| Source |
== == ==

Welcome to Wind energy basics

Welcome to the wind energy basics!

Have you ever wondered how wind energy works?

Do you know why wind energy is so important for our future?

And would you like to find out more?

Scroll down, and we’ll tell you everything you need to know about wind energy today.

What is energy?

In order to explain how wind energy works, let’s start by asking what is energy?

Simply put – energy is the ability to do work. For example, when we eat, our bodies transform the energy from food into movement in our muscles.

Generally, energy can be categorised into either kinetic energy (the energy of moving objects) or potential energy (energy that is stored). The different types of energy include thermal energy, radiant energy, chemical energy, electrical energy, motion energy, sound energy, elastic energy and gravitational energy.

In the case of wind energy, wind turbines take the kinetic energy that’s in the wind and convert that kinetic energy into mechanical power.

Want to know how it works? Scroll down!

What is wind?

Wind. It’s always been with us, and it always will be. So, where does it come from?

Basically, wind is caused by 3 things:

  • The heating of the atmosphere by the sun,
  • The rotation of the Earth, and
  • The Earth’s surface irregularities.

Air under high pressure moves toward areas of low pressure – and the greater the difference in pressure, the faster the air flows!

What is wind energy?

Wind turbines capture the energy of the wind and convert it to electricity.

== == ==

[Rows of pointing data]
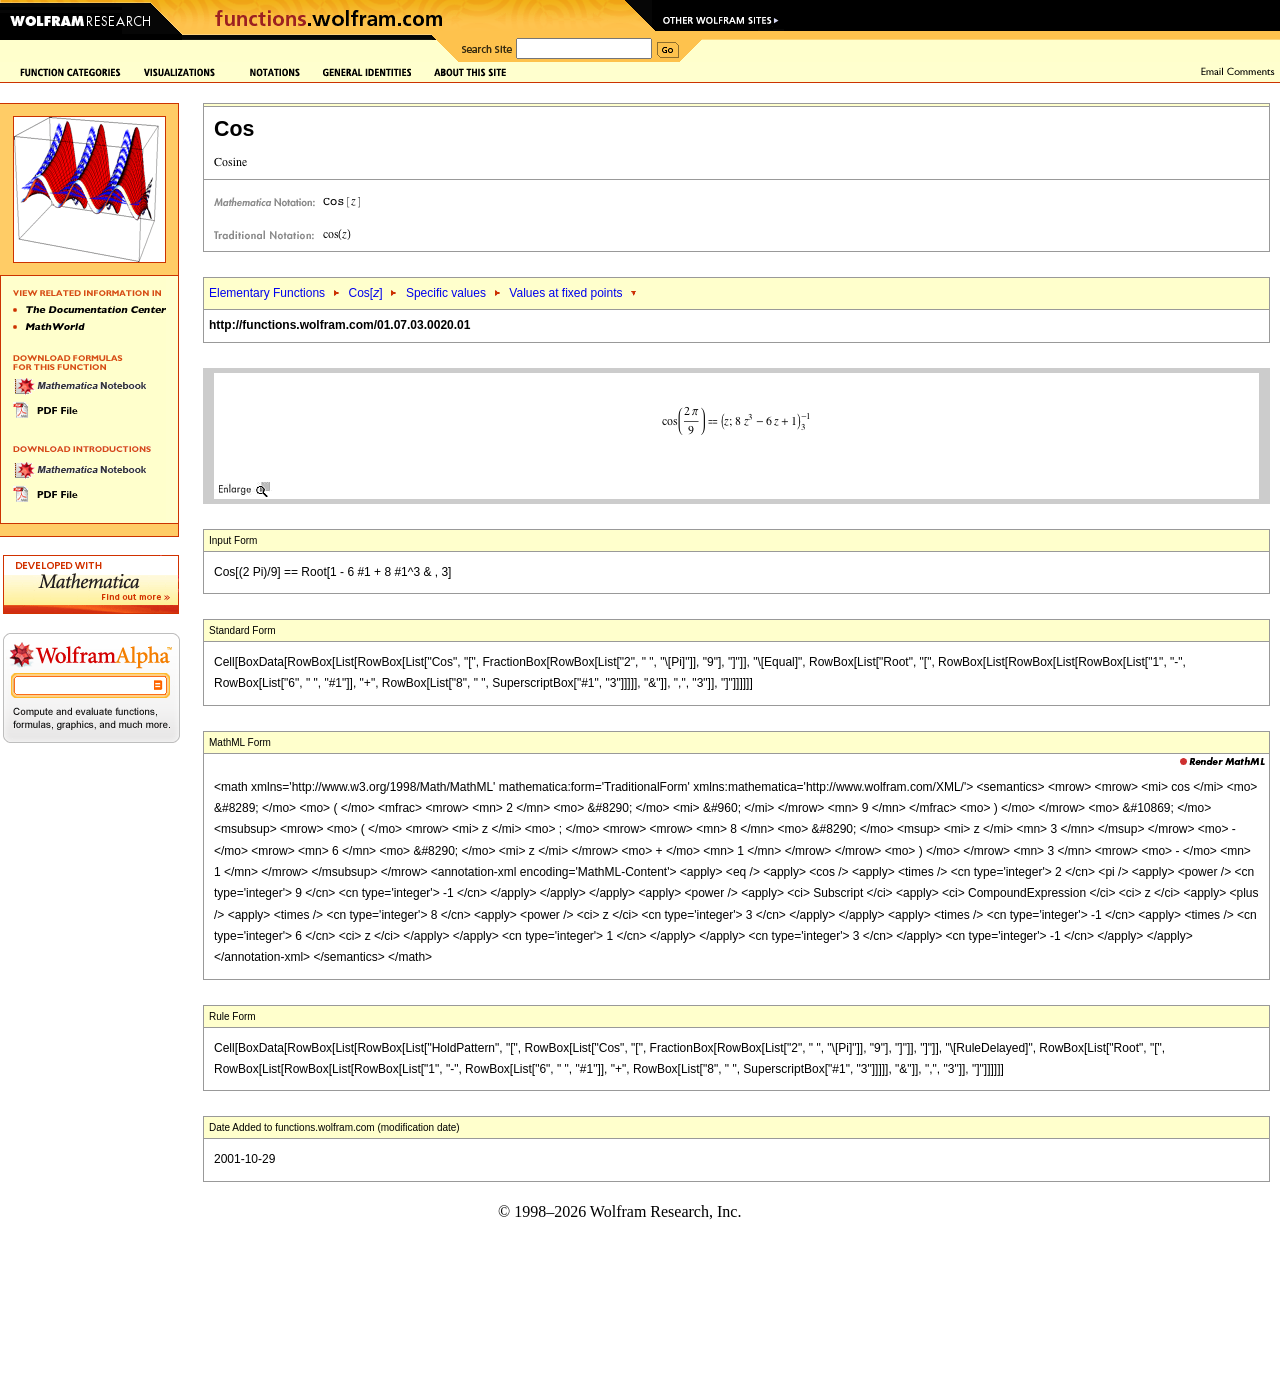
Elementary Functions (267, 293)
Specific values (446, 293)
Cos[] (365, 293)
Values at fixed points (565, 293)
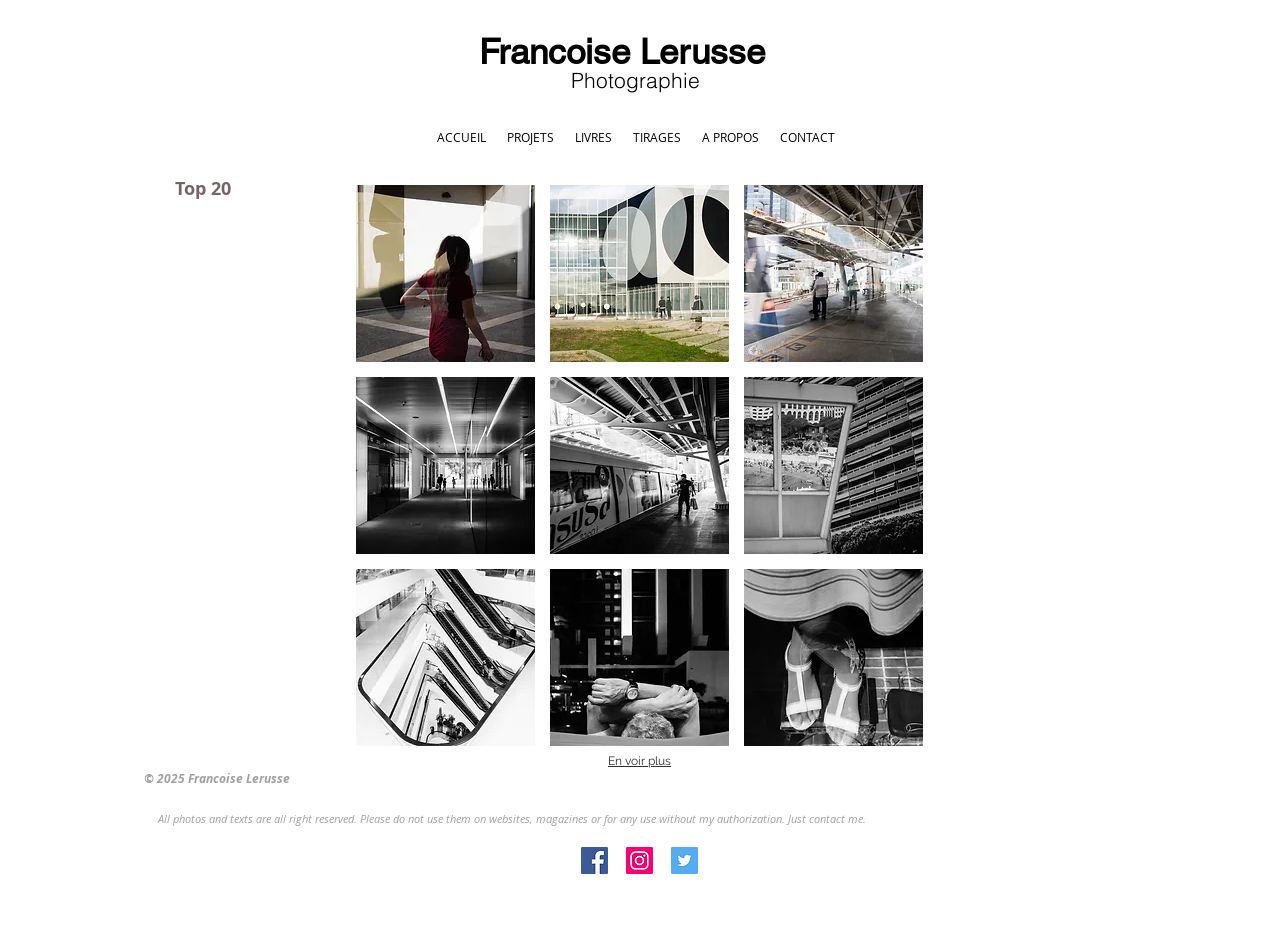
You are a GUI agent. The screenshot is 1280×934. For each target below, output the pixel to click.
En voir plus (639, 761)
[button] (445, 273)
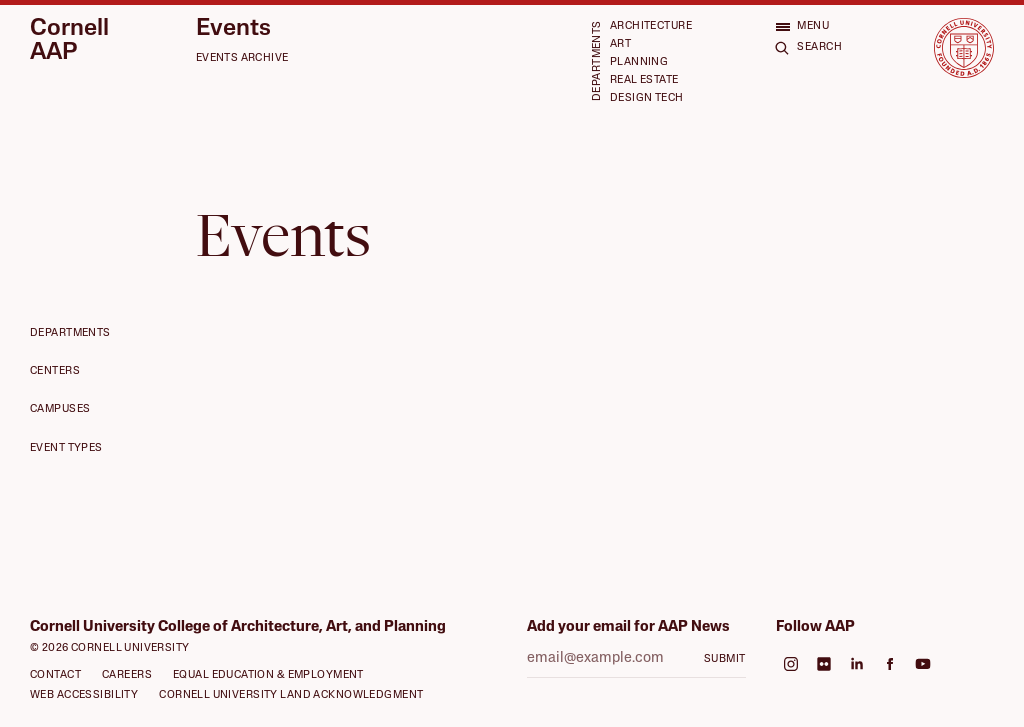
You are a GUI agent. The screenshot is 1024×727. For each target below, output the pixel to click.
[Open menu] (802, 26)
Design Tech (647, 98)
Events (233, 29)
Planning (639, 62)
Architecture (651, 26)
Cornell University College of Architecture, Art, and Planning (238, 627)
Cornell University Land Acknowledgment (291, 695)
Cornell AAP (69, 41)
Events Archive (242, 58)
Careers (127, 675)
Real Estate (644, 80)
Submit (725, 659)
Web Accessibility (84, 695)
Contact (55, 675)
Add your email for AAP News (628, 627)
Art (620, 44)
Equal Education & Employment (268, 675)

== == ==

| Work to complete |
A – According to the wind energy page, what do wind turbines convert the wind's kinetic energy into?
B – Put the listing lines from the start of the listing through the line containing "Cornell University College" into a Markdown table with the columns Row and Listing line, skipping blank lines and leaving out the pictures.
The listing has no connection to the wind energy page.

| Outputs in order |
A – Mechanical power.

B –
| Row | Listing line |
|---|---|
| 1 | Elementary Functions (267, 293) |
| 2 | Specific values (446, 293) |
| 3 | Cos[] (365, 293) |
| 4 | Values at fixed points (565, 293) |
| 5 | You are a GUI agent. The screenshot is 1280×934. For each target below, output the pixel to click. |
| 6 | En voir plus (639, 761) |
| 7 | [button] (445, 273) |
| 8 | You are a GUI agent. The screenshot is 1024×727. For each target below, output the pixel to click. |
| 9 | [Open menu] (802, 26) |
| 10 | Design Tech (647, 98) |
| 11 | Events (233, 29) |
| 12 | Planning (639, 62) |
| 13 | Architecture (651, 26) |
| 14 | Cornell University College of Architecture, Art, and Planning (238, 627) |